Work item A: Repeat, word for word, the stretch of the detoxification text from "Much is known" through "of endogenous compounds.".
Work item B: Carry the detoxification enzyme text forward from its last sentence with the next passage.

Text:
================================
Enzyme Systems Involved in Detoxification

The Phase I System: The Phase I detoxification system, composed mainly of the cytochrome P450 supergene family of enzymes, is generally the first enzymatic defense against foreign compounds. Most pharmaceuticals are metabolized through Phase I biotransformation. In a typical Phase I reaction, a cytochrome P450 enzyme (CypP450) uses oxygen and, as a cofactor, NADH, to add a reactive group, such as a hydroxyl radical. As a consequence of this step in detoxification, reactive molecules, which may be more toxic than the parent molecule, are produced. If these reactive molecules are not further metabolized by Phase II conjugation, they may cause damage to proteins, RNA, and DNA within the cell. [ 4 ] Several studies have shown evidence of associations between induced Phase I and/or decreased Phase II activities and an increased risk of disease, such as cancer, systemic lupus erythematosus, and Parkinson's disease. [ 5-10 ] Compromised Phase I and/or Phase II activity has also been implicated in adverse drug responses. [ 5,11,12 ]

As stated, at least 10 families of Phase I activities have been described in humans(Table 2). The major P450 enzymes involved in metabolism of drugs or exogenous toxins are the Cyp3A4, Cyp1A1, Cyp1A2, Cyp2D6, and the Cyp2C enzymes (Figure 3). The amount of each of these enzymes present in the liver reflects their importance in drug metabolism. [ 11,13 ] Most information on the Phase I activities has been derived from studies with drug metabolism; however, Phase I activities are also involved in detoxifying endogenous molecules, such as steroids.

The Phase II System: Phase II conjugation reactions generally follow Phase I activation, resulting in a xenobiotic that has been transformed into a water-soluble compound that can be excreted through urine or bile. Several types of conjugation reactions are present in the body, including glucuronidation, sulfation, and glutathione and amino acid conjugation (Table 3). These reactions require cofactors which must be replenished through dietary sources.

Much is known about the role of Phase I enzyme systems in metabolism of pharmaceuticals as well as their activation by environmental toxins and specific food components. However, the role of Phase I detoxification in clinical practice has received less consideration. The contribution of the Phase II system has received lesser attention both in academic research circles and in clinical practice. And, little is currently known about the role of the detoxification systems in metabolism of endogenous compounds.
================================
Information provided:

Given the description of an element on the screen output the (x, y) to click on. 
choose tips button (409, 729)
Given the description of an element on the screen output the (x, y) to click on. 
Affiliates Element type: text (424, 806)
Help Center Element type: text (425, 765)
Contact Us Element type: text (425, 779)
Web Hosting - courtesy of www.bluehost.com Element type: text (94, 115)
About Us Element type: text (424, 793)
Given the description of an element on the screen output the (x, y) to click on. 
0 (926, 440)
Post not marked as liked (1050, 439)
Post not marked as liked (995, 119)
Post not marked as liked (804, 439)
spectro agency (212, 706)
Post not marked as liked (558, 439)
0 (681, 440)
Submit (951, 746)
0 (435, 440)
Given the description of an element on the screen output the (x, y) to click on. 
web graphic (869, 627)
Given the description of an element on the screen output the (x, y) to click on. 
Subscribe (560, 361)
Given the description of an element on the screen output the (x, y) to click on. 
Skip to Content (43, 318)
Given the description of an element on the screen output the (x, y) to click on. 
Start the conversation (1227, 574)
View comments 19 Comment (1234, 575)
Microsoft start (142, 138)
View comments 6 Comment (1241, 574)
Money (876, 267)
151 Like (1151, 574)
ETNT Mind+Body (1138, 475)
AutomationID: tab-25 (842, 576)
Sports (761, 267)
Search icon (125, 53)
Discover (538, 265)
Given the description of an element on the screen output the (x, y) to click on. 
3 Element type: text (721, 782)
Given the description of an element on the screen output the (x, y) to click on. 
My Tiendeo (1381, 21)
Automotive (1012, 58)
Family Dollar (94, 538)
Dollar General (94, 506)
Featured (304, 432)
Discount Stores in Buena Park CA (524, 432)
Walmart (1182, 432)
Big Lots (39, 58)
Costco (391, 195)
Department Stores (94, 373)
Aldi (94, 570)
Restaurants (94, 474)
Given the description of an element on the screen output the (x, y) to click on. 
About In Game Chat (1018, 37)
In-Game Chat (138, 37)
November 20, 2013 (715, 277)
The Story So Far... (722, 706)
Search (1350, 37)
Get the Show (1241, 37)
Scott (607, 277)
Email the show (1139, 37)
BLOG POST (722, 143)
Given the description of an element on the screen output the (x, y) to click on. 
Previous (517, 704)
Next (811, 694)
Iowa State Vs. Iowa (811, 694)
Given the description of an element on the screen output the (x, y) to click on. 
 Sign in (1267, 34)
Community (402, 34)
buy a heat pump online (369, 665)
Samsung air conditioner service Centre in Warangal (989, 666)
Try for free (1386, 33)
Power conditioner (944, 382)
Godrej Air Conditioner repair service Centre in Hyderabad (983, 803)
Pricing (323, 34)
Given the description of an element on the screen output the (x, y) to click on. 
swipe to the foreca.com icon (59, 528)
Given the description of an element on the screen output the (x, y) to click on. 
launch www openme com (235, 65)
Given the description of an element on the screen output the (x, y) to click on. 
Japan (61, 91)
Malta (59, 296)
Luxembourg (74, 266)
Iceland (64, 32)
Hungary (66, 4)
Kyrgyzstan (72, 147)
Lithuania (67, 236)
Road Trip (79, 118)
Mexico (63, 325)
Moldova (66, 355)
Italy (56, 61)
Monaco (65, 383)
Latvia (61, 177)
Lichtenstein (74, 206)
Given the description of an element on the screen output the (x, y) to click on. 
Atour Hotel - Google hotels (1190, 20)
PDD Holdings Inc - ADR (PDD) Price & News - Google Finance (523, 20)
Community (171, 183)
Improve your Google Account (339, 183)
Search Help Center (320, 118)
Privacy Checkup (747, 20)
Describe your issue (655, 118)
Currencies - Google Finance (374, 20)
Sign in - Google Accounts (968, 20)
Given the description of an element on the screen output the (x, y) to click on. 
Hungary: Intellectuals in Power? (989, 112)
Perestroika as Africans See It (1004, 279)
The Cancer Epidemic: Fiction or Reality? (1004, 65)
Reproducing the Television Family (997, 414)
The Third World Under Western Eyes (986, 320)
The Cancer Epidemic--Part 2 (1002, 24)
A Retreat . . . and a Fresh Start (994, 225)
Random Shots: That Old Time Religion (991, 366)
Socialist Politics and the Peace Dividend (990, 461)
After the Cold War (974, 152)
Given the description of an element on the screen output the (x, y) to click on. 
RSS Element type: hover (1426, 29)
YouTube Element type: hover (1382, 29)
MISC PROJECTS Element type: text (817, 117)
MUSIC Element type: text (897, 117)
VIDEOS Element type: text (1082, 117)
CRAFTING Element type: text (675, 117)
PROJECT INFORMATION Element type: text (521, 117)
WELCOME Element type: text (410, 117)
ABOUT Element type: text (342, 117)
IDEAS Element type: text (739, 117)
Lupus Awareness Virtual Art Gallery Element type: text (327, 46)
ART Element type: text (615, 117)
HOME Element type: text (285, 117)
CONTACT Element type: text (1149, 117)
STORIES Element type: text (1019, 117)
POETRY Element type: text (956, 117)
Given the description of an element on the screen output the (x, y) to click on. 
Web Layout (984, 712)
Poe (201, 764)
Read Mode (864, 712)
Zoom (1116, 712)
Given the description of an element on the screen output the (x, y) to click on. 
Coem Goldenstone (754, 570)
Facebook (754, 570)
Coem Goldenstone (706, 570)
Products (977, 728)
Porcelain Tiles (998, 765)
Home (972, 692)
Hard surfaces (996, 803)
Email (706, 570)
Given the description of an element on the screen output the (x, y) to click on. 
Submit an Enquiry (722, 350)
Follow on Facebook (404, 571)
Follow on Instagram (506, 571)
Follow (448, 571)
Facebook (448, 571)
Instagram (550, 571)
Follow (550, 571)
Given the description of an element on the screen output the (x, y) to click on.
================================
Task response A:
Much is known about the role of Phase I enzyme systems in metabolism of pharmaceuticals as well as their activation by environmental toxins and specific food components. However, the role of Phase I detoxification in clinical practice has received less consideration. The contribution of the Phase II system has received lesser attention both in academic research circles and in clinical practice. And, little is currently known about the role of the detoxification systems in metabolism of endogenous compounds.

Task response B:
Is There a Phase III?: Recently, antiporter activity (p-glycoprotein or multi-drug resistance) has been defined as the Phase III detoxification system. [ 14 ] Antiporter activity is an important factor in the first pass metabolism of pharmaceuticals and other xenobiotics. The antiporter is an energy-dependent efflux pump, which pumps xenobiotics out of a cell, thereby decreasing the intracellular concentration of xenobiotics. [ 15 ]

Antiporter activity in the intestine appears to be co-regulated with intestinal Phase I Cyp3A4 enzyme. [ 16 ] This observation suggests the antiporter may support and promote detoxification. Possibly, its function of pumping non-metabolized xenobiotics out of the cell and back into the intestinal lumen may allow more opportunities for Phase I activity to metabolize the xenobiotic before it is taken into circulation (Figure 4).

Two genes encoding antiporter activity have been described: the multi-drug resistance gene 1 (MDR1) and multi-drug resistance gene 2 (MDR2). [ 15 ] The MDR1 gene product is responsible for drug resistance of many cancer cells, and is normally found in epithelial cells in the liver, kidney, pancreas, small and large intestine, brain, and testes. MDR2 activity is expressed primarily in the liver, and may play a role similar to that of intestinal MDR1 for liver detoxification enzymes; however, its function is currently undefined.